[Pixel coordinate grounding data]
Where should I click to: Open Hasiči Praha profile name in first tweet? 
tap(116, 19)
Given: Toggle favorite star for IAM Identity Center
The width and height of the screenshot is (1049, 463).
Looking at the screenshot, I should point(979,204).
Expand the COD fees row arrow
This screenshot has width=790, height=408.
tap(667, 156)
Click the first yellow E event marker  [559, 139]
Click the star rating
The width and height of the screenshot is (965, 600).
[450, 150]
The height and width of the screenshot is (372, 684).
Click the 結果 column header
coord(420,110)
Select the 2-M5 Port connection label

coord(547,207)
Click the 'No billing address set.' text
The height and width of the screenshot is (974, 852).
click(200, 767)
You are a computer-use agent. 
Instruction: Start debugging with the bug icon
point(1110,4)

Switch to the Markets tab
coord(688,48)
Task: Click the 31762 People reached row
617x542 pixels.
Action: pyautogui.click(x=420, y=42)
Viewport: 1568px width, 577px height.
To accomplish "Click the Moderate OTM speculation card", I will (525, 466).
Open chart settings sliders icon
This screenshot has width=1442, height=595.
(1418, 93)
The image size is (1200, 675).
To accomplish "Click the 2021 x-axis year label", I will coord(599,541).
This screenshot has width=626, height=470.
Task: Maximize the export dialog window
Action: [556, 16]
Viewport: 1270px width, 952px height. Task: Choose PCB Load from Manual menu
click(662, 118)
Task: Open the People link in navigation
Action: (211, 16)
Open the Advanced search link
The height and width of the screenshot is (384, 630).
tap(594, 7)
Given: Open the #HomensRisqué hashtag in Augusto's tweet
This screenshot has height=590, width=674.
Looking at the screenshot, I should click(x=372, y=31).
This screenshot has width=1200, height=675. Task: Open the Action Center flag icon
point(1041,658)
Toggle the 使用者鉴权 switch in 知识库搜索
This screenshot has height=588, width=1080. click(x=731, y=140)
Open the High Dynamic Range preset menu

### Exercise directions
When a line in the data above contains the string "Given", copy that line.

### Your solution
Given: Toggle favorite star for IAM Identity Center
Given: Open the #HomensRisqué hashtag in Augusto's tweet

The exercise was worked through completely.